• [Listed entries]:
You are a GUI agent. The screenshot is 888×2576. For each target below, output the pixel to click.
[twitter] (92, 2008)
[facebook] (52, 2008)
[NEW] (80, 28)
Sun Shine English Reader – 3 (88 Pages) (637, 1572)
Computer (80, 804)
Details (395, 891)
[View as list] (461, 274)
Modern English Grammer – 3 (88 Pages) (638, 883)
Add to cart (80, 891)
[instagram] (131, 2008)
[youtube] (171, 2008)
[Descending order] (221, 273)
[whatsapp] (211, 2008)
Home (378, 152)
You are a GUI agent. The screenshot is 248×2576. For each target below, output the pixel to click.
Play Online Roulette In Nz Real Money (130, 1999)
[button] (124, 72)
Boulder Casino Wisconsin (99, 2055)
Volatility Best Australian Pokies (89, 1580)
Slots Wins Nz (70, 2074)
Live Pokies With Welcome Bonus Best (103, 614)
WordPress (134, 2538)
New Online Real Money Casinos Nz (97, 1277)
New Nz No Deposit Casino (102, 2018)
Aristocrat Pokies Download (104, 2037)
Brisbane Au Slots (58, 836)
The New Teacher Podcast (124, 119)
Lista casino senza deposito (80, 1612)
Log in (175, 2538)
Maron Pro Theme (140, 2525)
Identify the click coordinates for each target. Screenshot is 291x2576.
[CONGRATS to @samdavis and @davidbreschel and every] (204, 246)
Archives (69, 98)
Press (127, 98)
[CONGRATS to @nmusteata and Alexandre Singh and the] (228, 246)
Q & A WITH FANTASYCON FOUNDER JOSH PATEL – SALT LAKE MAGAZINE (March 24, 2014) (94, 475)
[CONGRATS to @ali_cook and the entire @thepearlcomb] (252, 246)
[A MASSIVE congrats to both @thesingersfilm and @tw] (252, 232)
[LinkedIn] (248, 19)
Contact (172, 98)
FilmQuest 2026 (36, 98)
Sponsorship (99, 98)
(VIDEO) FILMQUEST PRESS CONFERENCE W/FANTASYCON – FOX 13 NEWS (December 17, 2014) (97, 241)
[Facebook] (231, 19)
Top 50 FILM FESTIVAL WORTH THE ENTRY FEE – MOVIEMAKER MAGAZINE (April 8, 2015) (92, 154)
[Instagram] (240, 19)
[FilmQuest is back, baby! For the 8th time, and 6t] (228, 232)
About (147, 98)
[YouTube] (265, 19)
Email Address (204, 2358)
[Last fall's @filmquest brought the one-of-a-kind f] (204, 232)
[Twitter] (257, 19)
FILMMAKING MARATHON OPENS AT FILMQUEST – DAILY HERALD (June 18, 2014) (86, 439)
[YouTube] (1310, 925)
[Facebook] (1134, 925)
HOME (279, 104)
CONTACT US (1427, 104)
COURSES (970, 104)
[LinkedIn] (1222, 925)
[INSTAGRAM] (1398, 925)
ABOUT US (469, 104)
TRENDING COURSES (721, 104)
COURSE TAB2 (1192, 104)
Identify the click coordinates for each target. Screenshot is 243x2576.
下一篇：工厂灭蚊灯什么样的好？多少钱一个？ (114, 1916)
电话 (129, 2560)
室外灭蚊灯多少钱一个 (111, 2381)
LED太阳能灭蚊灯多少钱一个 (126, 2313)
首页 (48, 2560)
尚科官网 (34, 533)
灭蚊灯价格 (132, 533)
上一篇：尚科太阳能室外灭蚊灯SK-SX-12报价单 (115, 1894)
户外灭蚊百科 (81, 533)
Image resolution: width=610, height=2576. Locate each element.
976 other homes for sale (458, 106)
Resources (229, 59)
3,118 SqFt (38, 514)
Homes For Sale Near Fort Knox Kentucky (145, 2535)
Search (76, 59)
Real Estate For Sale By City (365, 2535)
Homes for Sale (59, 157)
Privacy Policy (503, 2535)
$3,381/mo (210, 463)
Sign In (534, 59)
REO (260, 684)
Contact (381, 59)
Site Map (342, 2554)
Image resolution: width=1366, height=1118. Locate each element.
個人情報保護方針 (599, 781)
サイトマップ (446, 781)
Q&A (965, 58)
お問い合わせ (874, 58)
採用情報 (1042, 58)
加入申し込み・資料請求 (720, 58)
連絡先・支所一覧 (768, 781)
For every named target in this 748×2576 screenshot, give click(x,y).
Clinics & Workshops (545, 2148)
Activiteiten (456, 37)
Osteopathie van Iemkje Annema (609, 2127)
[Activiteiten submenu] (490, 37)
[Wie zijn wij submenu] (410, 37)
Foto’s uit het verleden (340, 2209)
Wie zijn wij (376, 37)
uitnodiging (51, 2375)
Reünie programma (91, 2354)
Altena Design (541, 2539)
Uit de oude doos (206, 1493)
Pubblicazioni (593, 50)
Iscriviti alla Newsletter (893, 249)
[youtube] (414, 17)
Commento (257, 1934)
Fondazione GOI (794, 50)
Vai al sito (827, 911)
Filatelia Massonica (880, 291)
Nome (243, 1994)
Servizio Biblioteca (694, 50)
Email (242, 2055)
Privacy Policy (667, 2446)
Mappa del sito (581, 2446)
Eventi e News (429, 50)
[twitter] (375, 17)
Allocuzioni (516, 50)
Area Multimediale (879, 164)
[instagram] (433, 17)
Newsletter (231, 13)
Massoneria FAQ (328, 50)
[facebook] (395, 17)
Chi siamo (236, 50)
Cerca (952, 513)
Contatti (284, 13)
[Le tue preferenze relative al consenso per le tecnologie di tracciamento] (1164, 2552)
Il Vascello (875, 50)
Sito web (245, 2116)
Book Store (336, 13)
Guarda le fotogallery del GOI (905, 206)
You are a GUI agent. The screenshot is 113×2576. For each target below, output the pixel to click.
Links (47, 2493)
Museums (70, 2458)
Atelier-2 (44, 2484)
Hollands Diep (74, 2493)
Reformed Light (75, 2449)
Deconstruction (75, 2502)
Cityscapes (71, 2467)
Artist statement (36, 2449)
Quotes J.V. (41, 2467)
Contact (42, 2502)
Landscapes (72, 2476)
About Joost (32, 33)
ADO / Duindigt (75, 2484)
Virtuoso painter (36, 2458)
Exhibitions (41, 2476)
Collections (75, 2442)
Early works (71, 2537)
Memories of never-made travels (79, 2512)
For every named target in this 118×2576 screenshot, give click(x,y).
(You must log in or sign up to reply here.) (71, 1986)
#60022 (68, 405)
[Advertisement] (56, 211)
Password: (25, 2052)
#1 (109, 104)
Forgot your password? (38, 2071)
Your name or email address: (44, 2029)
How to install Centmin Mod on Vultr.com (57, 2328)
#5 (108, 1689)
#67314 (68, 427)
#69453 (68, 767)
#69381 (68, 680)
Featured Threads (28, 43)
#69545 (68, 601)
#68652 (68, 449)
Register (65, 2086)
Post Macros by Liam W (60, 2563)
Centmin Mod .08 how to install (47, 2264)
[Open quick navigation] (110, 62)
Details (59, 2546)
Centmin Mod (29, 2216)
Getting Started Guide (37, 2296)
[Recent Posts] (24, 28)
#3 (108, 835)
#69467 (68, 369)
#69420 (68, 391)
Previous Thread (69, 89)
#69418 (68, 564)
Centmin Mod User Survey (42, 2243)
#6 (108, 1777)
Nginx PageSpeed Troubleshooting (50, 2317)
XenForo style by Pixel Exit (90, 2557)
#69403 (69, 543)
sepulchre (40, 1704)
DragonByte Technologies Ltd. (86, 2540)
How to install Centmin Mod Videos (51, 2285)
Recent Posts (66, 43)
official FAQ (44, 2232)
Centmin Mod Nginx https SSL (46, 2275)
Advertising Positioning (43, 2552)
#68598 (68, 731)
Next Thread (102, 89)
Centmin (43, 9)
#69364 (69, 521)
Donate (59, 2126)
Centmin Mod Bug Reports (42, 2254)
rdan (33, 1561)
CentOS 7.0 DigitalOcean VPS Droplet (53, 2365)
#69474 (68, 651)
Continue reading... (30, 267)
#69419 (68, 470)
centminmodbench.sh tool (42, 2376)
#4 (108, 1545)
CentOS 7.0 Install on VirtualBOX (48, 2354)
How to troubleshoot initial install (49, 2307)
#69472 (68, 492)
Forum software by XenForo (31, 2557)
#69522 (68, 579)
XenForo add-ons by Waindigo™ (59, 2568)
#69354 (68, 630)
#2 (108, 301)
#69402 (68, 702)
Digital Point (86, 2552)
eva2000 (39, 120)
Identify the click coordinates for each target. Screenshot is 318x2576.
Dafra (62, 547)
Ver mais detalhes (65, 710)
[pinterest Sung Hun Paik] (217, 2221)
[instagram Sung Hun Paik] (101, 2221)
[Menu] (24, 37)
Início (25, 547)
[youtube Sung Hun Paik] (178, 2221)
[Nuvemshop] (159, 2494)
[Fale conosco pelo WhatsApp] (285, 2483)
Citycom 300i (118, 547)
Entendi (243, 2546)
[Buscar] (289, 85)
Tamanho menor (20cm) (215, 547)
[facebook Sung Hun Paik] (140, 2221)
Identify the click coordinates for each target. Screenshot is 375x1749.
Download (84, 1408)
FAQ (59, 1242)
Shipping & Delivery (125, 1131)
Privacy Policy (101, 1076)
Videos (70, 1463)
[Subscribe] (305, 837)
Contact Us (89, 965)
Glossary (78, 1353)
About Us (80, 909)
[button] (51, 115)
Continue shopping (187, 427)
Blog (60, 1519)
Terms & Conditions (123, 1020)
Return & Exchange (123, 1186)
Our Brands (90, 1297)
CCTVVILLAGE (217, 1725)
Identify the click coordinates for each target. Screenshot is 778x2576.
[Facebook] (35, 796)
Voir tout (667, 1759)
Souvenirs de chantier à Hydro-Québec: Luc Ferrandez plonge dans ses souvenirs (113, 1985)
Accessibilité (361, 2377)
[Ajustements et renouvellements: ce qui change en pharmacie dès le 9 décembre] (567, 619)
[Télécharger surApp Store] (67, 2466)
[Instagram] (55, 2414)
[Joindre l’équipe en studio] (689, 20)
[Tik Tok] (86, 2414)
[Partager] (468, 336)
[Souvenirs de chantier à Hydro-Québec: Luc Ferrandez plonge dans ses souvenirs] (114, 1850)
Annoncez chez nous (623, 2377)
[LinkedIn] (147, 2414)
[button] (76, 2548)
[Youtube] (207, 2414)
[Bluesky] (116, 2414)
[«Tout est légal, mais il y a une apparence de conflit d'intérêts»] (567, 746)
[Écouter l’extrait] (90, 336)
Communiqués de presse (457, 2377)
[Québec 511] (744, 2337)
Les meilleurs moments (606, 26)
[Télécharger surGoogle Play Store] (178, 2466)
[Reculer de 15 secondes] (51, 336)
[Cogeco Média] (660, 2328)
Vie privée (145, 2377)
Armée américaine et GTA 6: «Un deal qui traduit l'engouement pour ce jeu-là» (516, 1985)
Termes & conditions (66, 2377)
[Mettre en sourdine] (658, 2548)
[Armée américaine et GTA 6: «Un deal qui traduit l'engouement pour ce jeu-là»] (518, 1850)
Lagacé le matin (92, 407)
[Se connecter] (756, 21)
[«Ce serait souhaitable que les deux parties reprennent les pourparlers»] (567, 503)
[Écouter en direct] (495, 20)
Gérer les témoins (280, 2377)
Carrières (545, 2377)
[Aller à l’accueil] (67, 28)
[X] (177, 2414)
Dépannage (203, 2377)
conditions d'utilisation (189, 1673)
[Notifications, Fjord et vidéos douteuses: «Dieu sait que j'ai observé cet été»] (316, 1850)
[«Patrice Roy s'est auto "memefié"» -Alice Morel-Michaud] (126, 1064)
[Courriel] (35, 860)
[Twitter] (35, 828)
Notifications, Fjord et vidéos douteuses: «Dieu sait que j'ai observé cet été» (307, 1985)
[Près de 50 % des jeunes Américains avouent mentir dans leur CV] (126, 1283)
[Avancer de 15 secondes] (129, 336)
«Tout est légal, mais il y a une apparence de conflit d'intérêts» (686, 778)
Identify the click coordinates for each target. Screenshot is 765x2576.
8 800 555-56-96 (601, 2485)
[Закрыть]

• [What to work on]: The response must consist of the lines above, from the first one through the line containing "Aristocrat Pokies Download (104, 2037)", reproduced exactly.

• [Response box]:
You are a GUI agent. The screenshot is 888×2576. For each target below, output the pixel to click.
[twitter] (92, 2008)
[facebook] (52, 2008)
[NEW] (80, 28)
Sun Shine English Reader – 3 (88 Pages) (637, 1572)
Computer (80, 804)
Details (395, 891)
[View as list] (461, 274)
Modern English Grammer – 3 (88 Pages) (638, 883)
Add to cart (80, 891)
[instagram] (131, 2008)
[youtube] (171, 2008)
[Descending order] (221, 273)
[whatsapp] (211, 2008)
Home (378, 152)
You are a GUI agent. The screenshot is 248×2576. For each target below, output the pixel to click.
Play Online Roulette In Nz Real Money (130, 1999)
[button] (124, 72)
Boulder Casino Wisconsin (99, 2055)
Volatility Best Australian Pokies (89, 1580)
Slots Wins Nz (70, 2074)
Live Pokies With Welcome Bonus Best (103, 614)
WordPress (134, 2538)
New Online Real Money Casinos Nz (97, 1277)
New Nz No Deposit Casino (102, 2018)
Aristocrat Pokies Download (104, 2037)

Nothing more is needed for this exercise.